▸ **Your objective**
The answer must be every record below, reproduced exactly.
━━━ Material to process ━━━
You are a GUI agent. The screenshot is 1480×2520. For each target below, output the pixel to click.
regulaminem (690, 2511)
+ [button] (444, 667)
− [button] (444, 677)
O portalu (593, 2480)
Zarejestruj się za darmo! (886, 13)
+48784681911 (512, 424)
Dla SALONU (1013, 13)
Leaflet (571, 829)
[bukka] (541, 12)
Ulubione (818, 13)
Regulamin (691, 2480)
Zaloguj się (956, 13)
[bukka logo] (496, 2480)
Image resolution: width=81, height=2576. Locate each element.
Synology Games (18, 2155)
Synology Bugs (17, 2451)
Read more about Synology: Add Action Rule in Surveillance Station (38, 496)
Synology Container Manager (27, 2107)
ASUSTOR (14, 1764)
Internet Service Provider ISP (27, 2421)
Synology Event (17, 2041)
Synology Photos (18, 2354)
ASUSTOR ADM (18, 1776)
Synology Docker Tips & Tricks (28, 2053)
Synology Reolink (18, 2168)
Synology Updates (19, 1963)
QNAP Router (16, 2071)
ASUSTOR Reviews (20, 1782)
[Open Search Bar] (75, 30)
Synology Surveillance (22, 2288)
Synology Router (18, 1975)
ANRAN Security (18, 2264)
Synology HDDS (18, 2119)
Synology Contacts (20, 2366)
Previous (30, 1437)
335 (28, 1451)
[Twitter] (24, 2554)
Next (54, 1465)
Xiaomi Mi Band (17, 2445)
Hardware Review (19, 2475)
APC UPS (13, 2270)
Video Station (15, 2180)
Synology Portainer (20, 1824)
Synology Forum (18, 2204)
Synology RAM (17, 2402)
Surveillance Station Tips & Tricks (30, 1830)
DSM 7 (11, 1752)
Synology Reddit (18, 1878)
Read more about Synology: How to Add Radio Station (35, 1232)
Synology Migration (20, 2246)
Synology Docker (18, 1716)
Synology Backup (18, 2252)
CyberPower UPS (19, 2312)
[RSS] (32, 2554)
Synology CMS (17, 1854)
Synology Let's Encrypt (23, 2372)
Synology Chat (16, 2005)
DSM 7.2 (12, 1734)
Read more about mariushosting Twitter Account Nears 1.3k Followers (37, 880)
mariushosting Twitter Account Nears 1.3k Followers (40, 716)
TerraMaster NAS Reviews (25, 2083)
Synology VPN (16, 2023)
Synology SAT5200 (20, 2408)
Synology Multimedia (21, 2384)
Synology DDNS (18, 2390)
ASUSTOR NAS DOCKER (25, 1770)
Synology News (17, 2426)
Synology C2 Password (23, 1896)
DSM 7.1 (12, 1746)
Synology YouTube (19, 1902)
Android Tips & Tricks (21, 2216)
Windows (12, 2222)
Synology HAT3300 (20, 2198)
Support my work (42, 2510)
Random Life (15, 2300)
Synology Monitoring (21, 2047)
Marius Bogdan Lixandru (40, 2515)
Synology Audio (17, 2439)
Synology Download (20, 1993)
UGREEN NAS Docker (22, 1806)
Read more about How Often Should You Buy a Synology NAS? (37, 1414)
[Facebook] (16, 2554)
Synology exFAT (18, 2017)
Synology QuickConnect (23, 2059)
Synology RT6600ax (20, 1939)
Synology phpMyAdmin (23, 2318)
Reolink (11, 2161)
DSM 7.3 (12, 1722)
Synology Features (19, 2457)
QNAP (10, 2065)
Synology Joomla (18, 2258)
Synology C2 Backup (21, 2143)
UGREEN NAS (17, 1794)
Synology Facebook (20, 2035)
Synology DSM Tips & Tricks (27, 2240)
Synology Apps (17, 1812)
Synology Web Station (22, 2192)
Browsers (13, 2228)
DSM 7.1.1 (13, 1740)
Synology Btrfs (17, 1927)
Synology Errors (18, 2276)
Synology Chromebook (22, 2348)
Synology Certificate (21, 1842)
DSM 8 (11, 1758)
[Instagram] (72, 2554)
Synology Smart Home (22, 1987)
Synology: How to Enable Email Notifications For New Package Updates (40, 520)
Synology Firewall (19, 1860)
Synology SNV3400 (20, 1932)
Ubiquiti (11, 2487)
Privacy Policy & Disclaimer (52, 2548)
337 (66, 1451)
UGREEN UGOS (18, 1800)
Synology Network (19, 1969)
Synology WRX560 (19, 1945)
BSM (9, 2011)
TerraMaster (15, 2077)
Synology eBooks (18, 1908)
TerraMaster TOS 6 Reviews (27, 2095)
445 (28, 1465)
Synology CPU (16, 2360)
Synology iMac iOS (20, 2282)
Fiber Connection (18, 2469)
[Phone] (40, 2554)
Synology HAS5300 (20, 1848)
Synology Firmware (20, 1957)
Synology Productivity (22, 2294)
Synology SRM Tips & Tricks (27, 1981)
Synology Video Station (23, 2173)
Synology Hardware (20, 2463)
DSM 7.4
━━━
▸ **Written solution**
You are a GUI agent. The screenshot is 1480×2520. For each target below, output the pixel to click.
regulaminem (690, 2511)
+ [button] (444, 667)
− [button] (444, 677)
O portalu (593, 2480)
Zarejestruj się za darmo! (886, 13)
+48784681911 (512, 424)
Dla SALONU (1013, 13)
Leaflet (571, 829)
[bukka] (541, 12)
Ulubione (818, 13)
Regulamin (691, 2480)
Zaloguj się (956, 13)
[bukka logo] (496, 2480)
Image resolution: width=81, height=2576. Locate each element.
Synology Games (18, 2155)
Synology Bugs (17, 2451)
Read more about Synology: Add Action Rule in Surveillance Station (38, 496)
Synology Container Manager (27, 2107)
ASUSTOR (14, 1764)
Internet Service Provider ISP (27, 2421)
Synology Event (17, 2041)
Synology Photos (18, 2354)
ASUSTOR ADM (18, 1776)
Synology Docker Tips & Tricks (28, 2053)
Synology Reolink (18, 2168)
Synology Updates (19, 1963)
QNAP Router (16, 2071)
ASUSTOR Reviews (20, 1782)
[Open Search Bar] (75, 30)
Synology Surveillance (22, 2288)
Synology Router (18, 1975)
ANRAN Security (18, 2264)
Synology HDDS (18, 2119)
Synology Contacts (20, 2366)
Previous (30, 1437)
335 (28, 1451)
[Twitter] (24, 2554)
Next (54, 1465)
Xiaomi Mi Band (17, 2445)
Hardware Review (19, 2475)
APC UPS (13, 2270)
Video Station (15, 2180)
Synology Portainer (20, 1824)
Synology Forum (18, 2204)
Synology RAM (17, 2402)
Surveillance Station Tips & Tricks (30, 1830)
DSM 7 (11, 1752)
Synology Reddit (18, 1878)
Read more about Synology: How to Add Radio Station (35, 1232)
Synology Migration (20, 2246)
Synology Docker (18, 1716)
Synology Backup (18, 2252)
CyberPower UPS (19, 2312)
[RSS] (32, 2554)
Synology CMS (17, 1854)
Synology Let's Encrypt (23, 2372)
Synology Chat (16, 2005)
DSM 7.2 (12, 1734)
Read more about mariushosting Twitter Account Nears 1.3k Followers (37, 880)
mariushosting Twitter Account Nears 1.3k Followers (40, 716)
TerraMaster NAS Reviews (25, 2083)
Synology VPN (16, 2023)
Synology SAT5200 (20, 2408)
Synology Multimedia (21, 2384)
Synology DDNS (18, 2390)
ASUSTOR NAS DOCKER (25, 1770)
Synology News (17, 2426)
Synology C2 Password (23, 1896)
DSM 7.1 (12, 1746)
Synology YouTube (19, 1902)
Android Tips & Tricks (21, 2216)
Windows (12, 2222)
Synology HAT3300 (20, 2198)
Support my work (42, 2510)
Random Life (15, 2300)
Synology Monitoring (21, 2047)
Marius Bogdan Lixandru (40, 2515)
Synology Audio (17, 2439)
Synology Download (20, 1993)
UGREEN NAS Docker (22, 1806)
Read more about How Often Should You Buy a Synology NAS? (37, 1414)
[Facebook] (16, 2554)
Synology exFAT (18, 2017)
Synology QuickConnect (23, 2059)
Synology RT6600ax (20, 1939)
Synology phpMyAdmin (23, 2318)
Reolink (11, 2161)
DSM 7.3 (12, 1722)
Synology Features (19, 2457)
QNAP (10, 2065)
Synology Joomla (18, 2258)
Synology C2 Backup (21, 2143)
UGREEN NAS (17, 1794)
Synology Facebook (20, 2035)
Synology DSM Tips & Tricks (27, 2240)
Synology Apps (17, 1812)
Synology Web Station (22, 2192)
Browsers (13, 2228)
DSM 7.1.1 (13, 1740)
Synology Btrfs (17, 1927)
Synology Errors (18, 2276)
Synology Chromebook (22, 2348)
Synology Certificate (21, 1842)
DSM 8 (11, 1758)
[Instagram] (72, 2554)
Synology Smart Home (22, 1987)
Synology: How to Enable Email Notifications For New Package Updates (40, 520)
Synology Firewall (19, 1860)
Synology SNV3400 (20, 1932)
Ubiquiti (11, 2487)
Privacy Policy & Disclaimer (52, 2548)
337 (66, 1451)
UGREEN UGOS (18, 1800)
Synology Network (19, 1969)
Synology WRX560 (19, 1945)
BSM (9, 2011)
TerraMaster (15, 2077)
Synology eBooks (18, 1908)
TerraMaster TOS 6 Reviews (27, 2095)
445 (28, 1465)
Synology CPU (16, 2360)
Synology iMac iOS (20, 2282)
Fiber Connection (18, 2469)
[Phone] (40, 2554)
Synology HAS5300 (20, 1848)
Synology Firmware (20, 1957)
Synology Productivity (22, 2294)
Synology SRM Tips & Tricks (27, 1981)
Synology Video Station (23, 2173)
Synology Hardware (20, 2463)
DSM 7.4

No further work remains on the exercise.